きっと生徒会が、がんばってくれたのでしょうね。
生徒会といえば、二年に進級した際に土兒鏡呉は会計に選出されまして、この時点で彼との同居は終了となりました。
既に学園には慣れておりましたし、それほど問題はなかったと思うのですが、勉学のほうはなかなかどうしてといった感じでした。
結局、土兒鏡呉の勧めもあり、彼の部屋に通い詰めることになりましたがね。
年下だというのに、とても頼りがいのある男です。
さて、そんなこんなでうまくいっていた高校生活ですが、僕にはおおいなる野望がありました。
兄さんたちがよく言っていた、青春というものを体験したいという野望にございます。
ですが、なにをもってして青春なのか、こればかりは兄さんたちにもよくわかっていないようでした。
一応それっぽい感じということで、クラブをと考えてはみましたが、運動部は少々問題がございますし、文化部はどうにも身に合いません。
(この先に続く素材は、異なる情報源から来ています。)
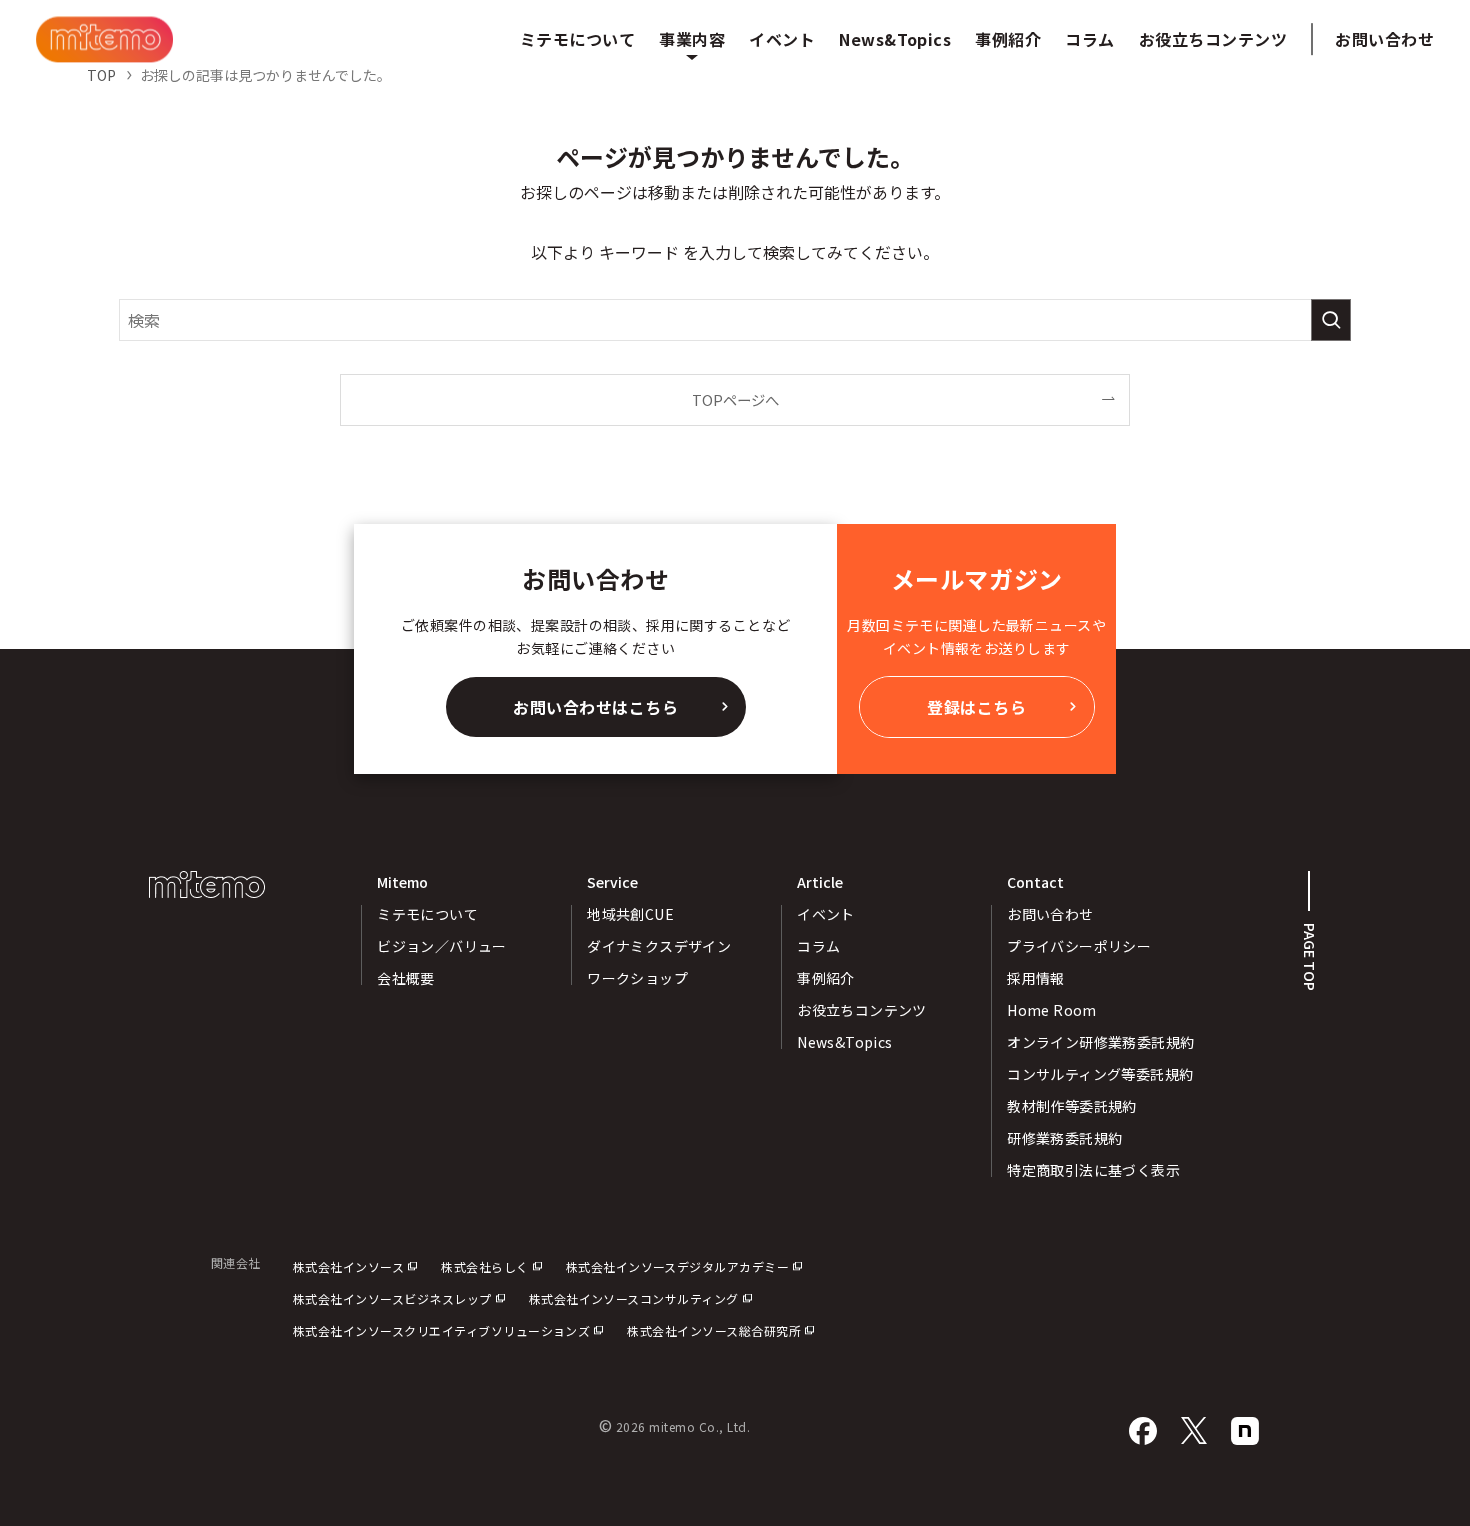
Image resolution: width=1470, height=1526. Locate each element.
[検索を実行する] (1331, 320)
ここだけの話、文字だらけの本は、僕にとっては睡眠導入剤と同意なのでございます。
では友人をたくさん作って、と考えましたが、放課後に囲まれることはあっても、なぜだか食事時は一人が多く、また休日は土兒鏡呉と過ごして終りというパターンばかりで、友人に該当する人物がおりませんでした。
なんとも不思議なことですね。もしかしたら、これが七不思議というやつでしょうか。
では、他に何があるのかと考えあぐねていたところ、とある映画を見ていたとき、ふと閃いたのでございます。
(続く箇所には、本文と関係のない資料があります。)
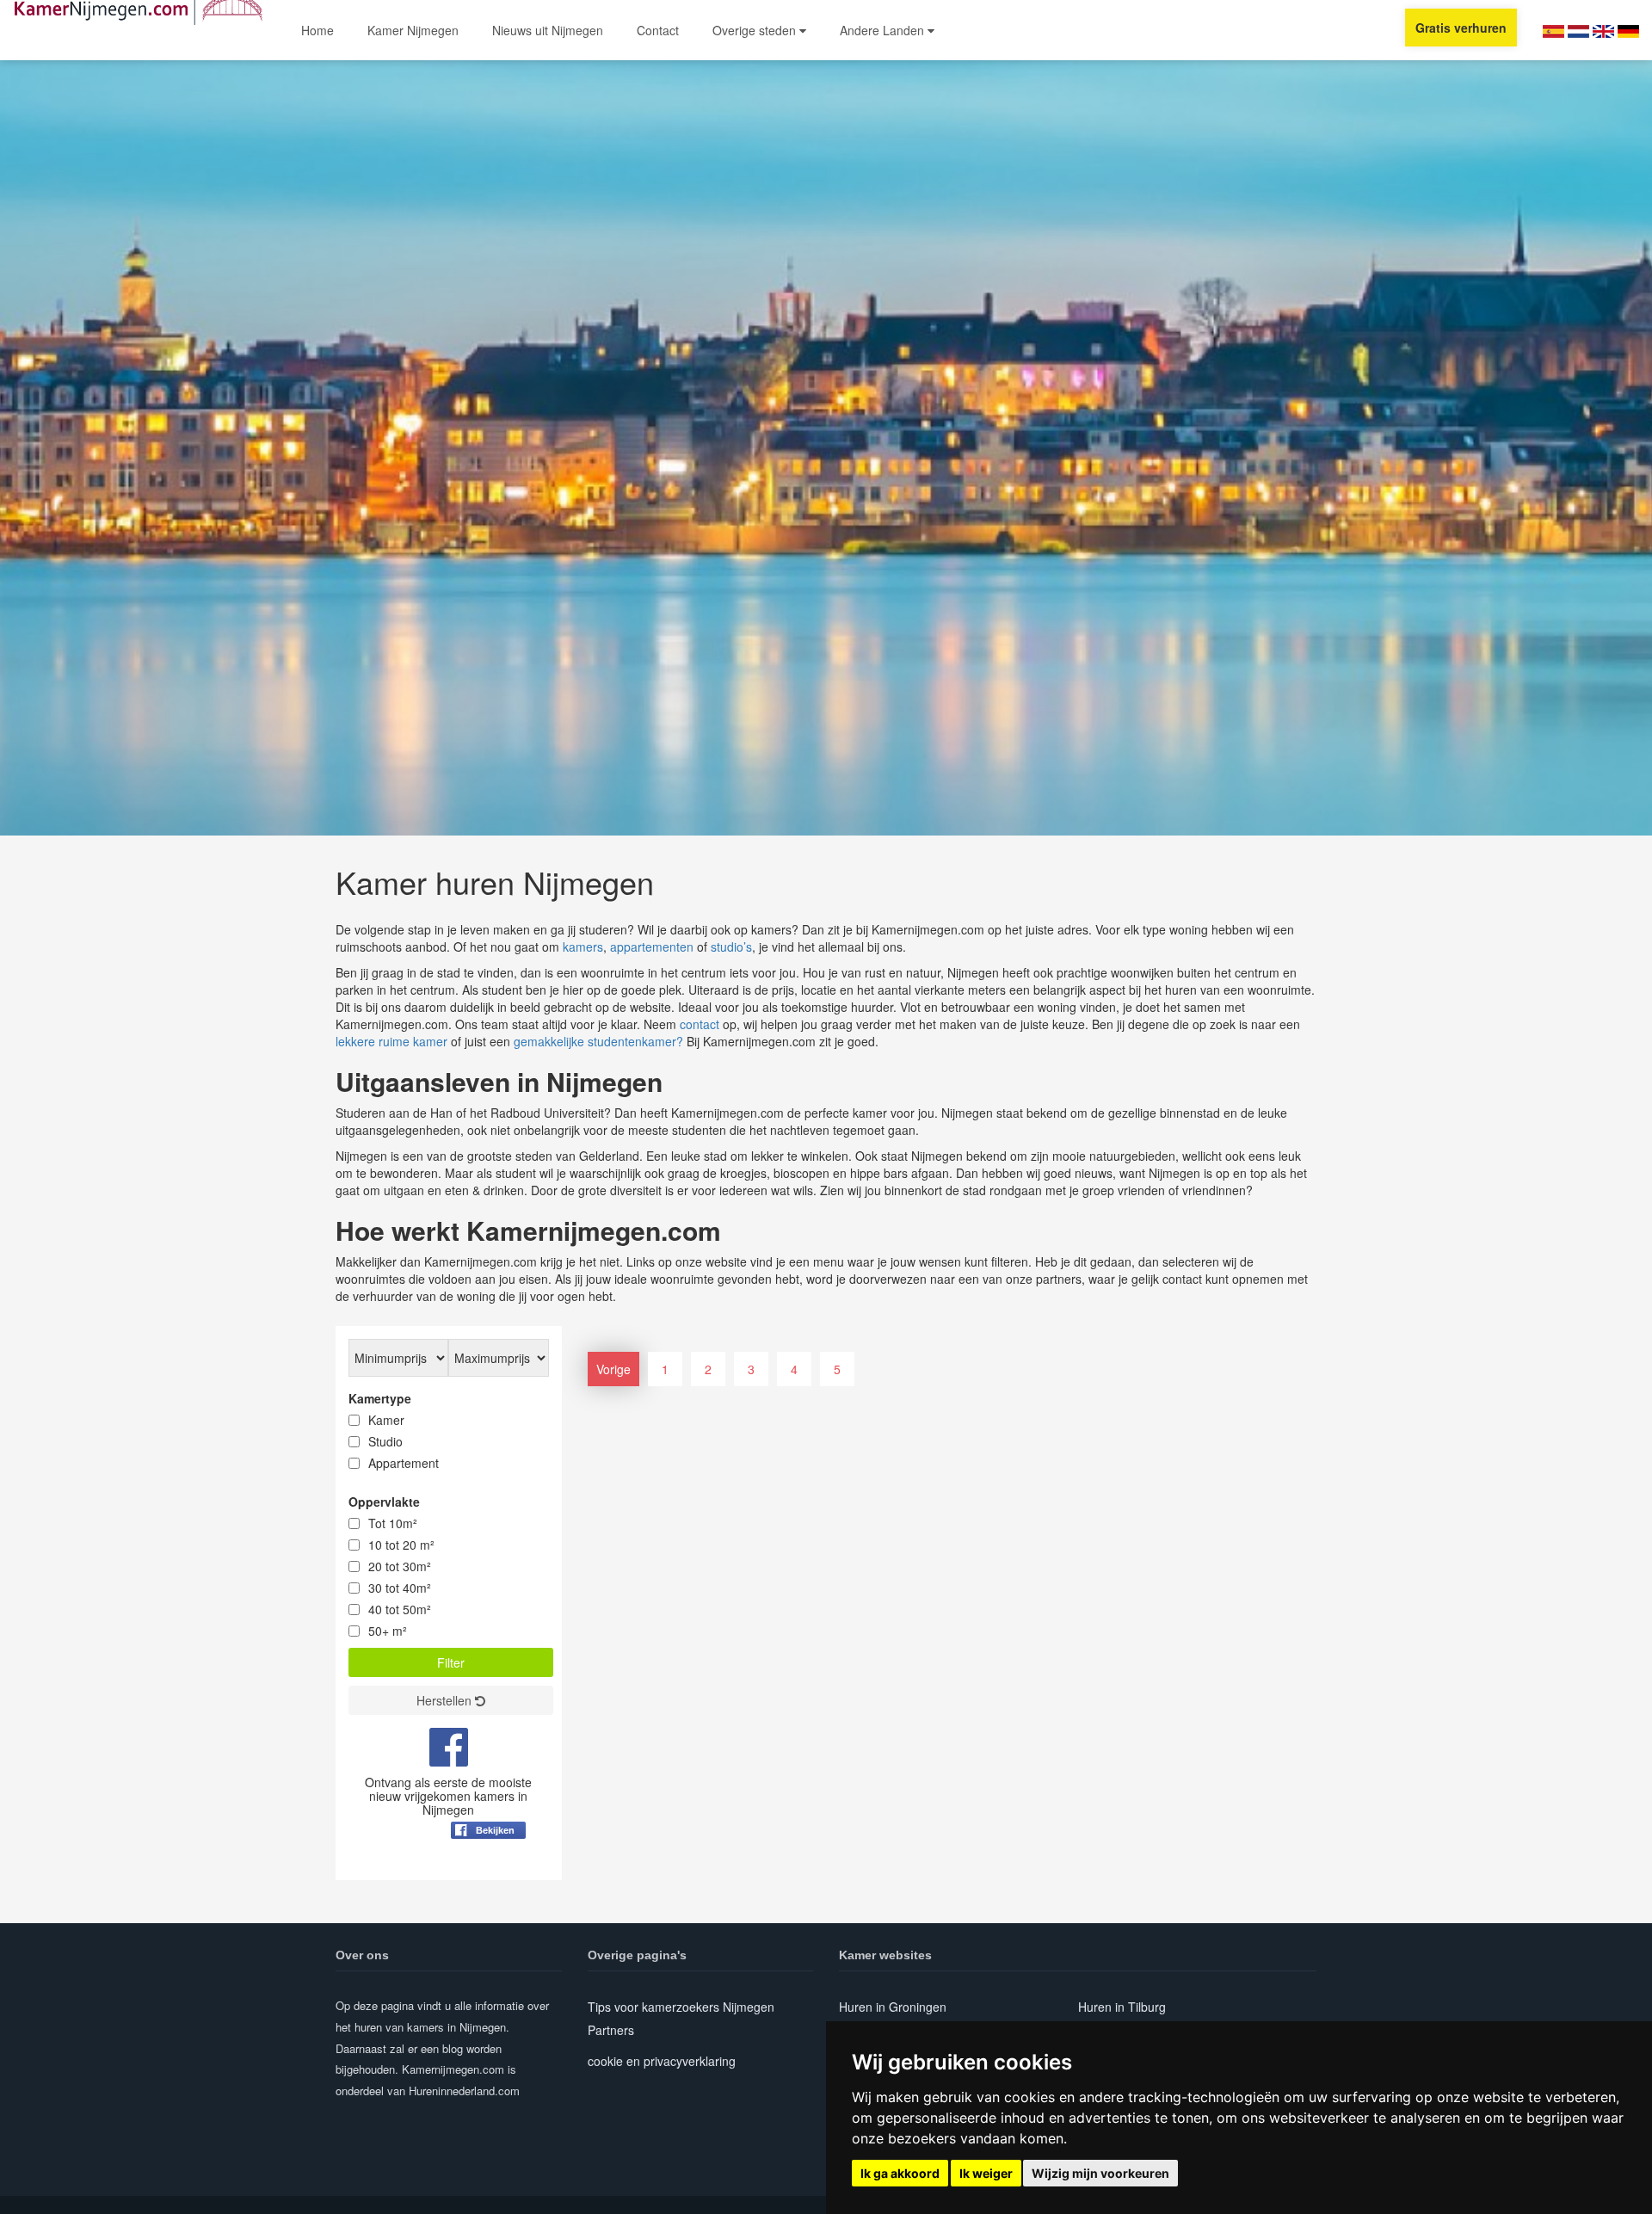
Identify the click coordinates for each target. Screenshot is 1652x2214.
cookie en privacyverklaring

ごくごく普通に暮らしてこられた皆様方ならば、既にお分かりかと存じます。
ええ、そうです、恋愛です。
恋愛に現を抜かす。なんとも青春らしいと思いませんか。
しかしながら、ここでまた頓挫いたしました。
学園は、男性同士のお付き合いには寛容で、女性との接触を制限されている僕には、実に都合のよい環境だったのです。
だというのに、どうやら僕は器量がよくない部類に入るようでして、大勢のチワワのような方々に慕われてはいても、恋愛にまで発展することはございませんでした。
組み手やらで遊んでくれていた少々無骨な方たちですら、やはり僕なぞは眼中にないようで、これはもう諦めるしかないと思っていた矢先、なんと土兒鏡呉が名乗りを挙げてくれたのです。
これには相当に驚かされました。
役員という身分柄、容姿のほうは実に際立ち、頭脳明晰スポーツ万能という、学園ではもてて当たり前という男が、僕なんかのためにその身を捧げてくれたのですからね。
章様のときにも思いましたが、本当に見事なまでの献身ぶりにございます。
好きだなんだと、わざわざそれっぽい枕詞まで用意して、告白という僕の憧れていたシチュエーションそのままを再現してくれた彼には、本当に頭が下がります。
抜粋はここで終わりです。